Cuando coloqué por primera vez mi ojo derecho en el teleobjetivo del telescopio que mi padre me regaló cuanto cumplí 8 años, tuve la misma sensación; no puedo describirla, pero la sonrisa de mi papá en la oscuridad de la noche iluminó su rostro y con ello marcó una parte muy importante en mis recuerdos.
Caminábamos juntos en largos paseos nocturnos, siempre tomados de la mano. Lo hacía firme pero gentilmente y yo podía sentir sus dedos acariciando mi pequeña mano en una forma condescendiente mientras respondía mis innumerables preguntas referente a los objetos celestes que observábamos por el telescopio, pero esa caricia siempre se acentuaba cuando, casi invariablemente, concluíamos hablando de la posibilidad de vida en los confines del cosmos.
Recuerdo su siempre cálida respuesta que mencionaba la imaginación, la calidez del corazón, la responsabilidad, la honestidad y muchos otros valores similares, cosa que me daba pie a seguir preguntando mientras le observaba desde mi corta estatura caminando tomados de la mano de regreso a casa.
Si él estuviera aquí ahora después de 30 años, no lo creería, su palabras resuenan en mi cabeza y recordar aquellas preguntas inocentes que le hacía solo provocan que escuche una voz que no se de donde viene y que solo me dice “ten paciencia y no tengas miedo”. Le respondo que no tengo miedo.
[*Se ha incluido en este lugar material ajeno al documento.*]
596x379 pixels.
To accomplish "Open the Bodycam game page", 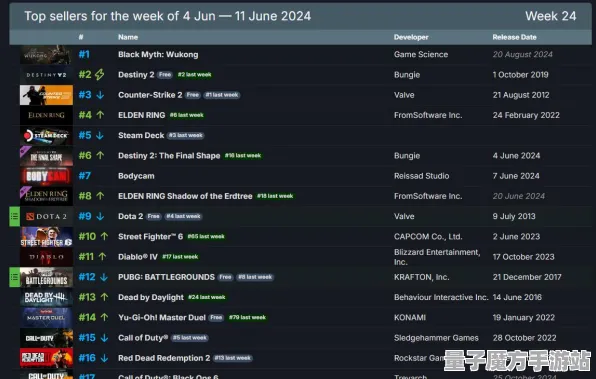I will tap(136, 176).
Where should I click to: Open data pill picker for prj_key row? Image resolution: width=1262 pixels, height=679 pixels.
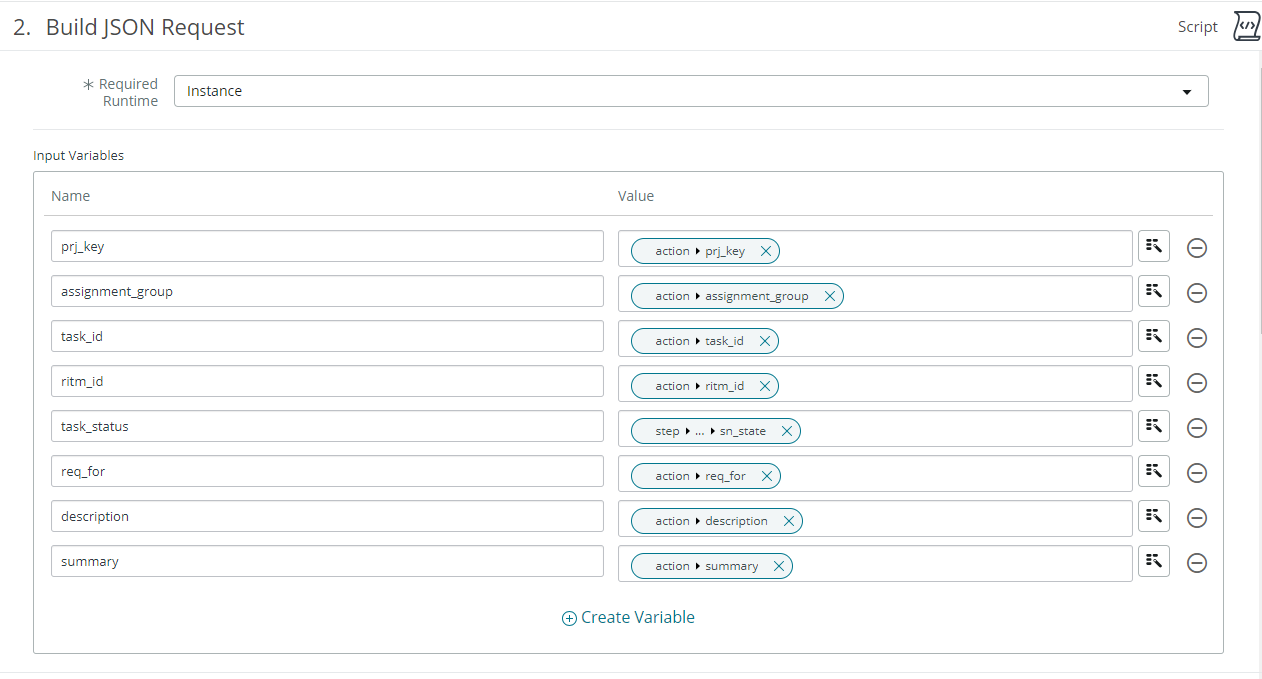click(x=1154, y=246)
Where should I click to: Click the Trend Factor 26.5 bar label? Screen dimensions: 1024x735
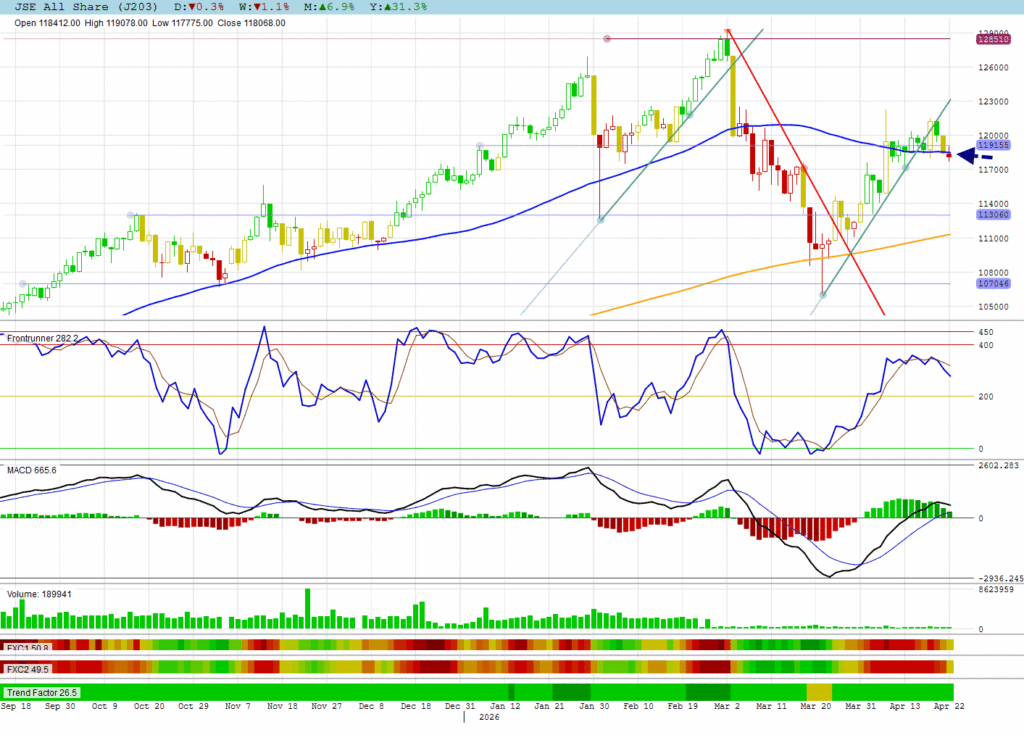42,692
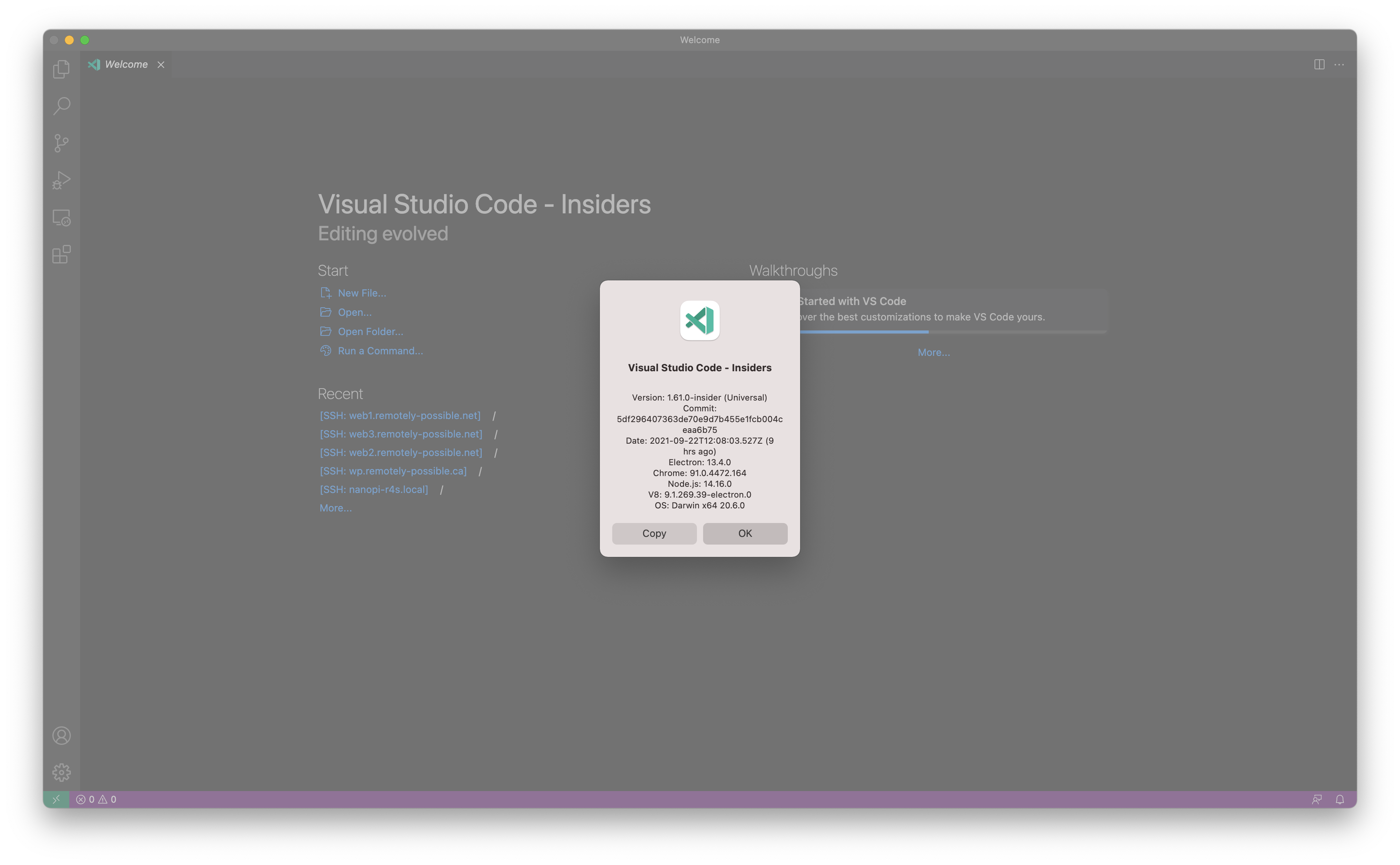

Pero miento, no es normal que un pequeñín gris de tres dedos y cabeza enorme con mas de 160 años de edad me lleve caminando por la mitad de la carretera y a media noche rumbo a la luminosa entrada de lo que creo que es su nave espacial.
Tantas veces que subí a la azotea del edificio acompañado siempre de mis binoculares y una coca cola –para estar bien despierto- en una infructuosa búsqueda de ovnis en el firmamento citadino; ja ja ja, !que pérdida de tiempo¡, de haber sabido que la selección era solo por el escrutinio del alma hubiera ido mas seguido a la farmacia a jugar maquinitas de navecitas con la morralla de las tortillas.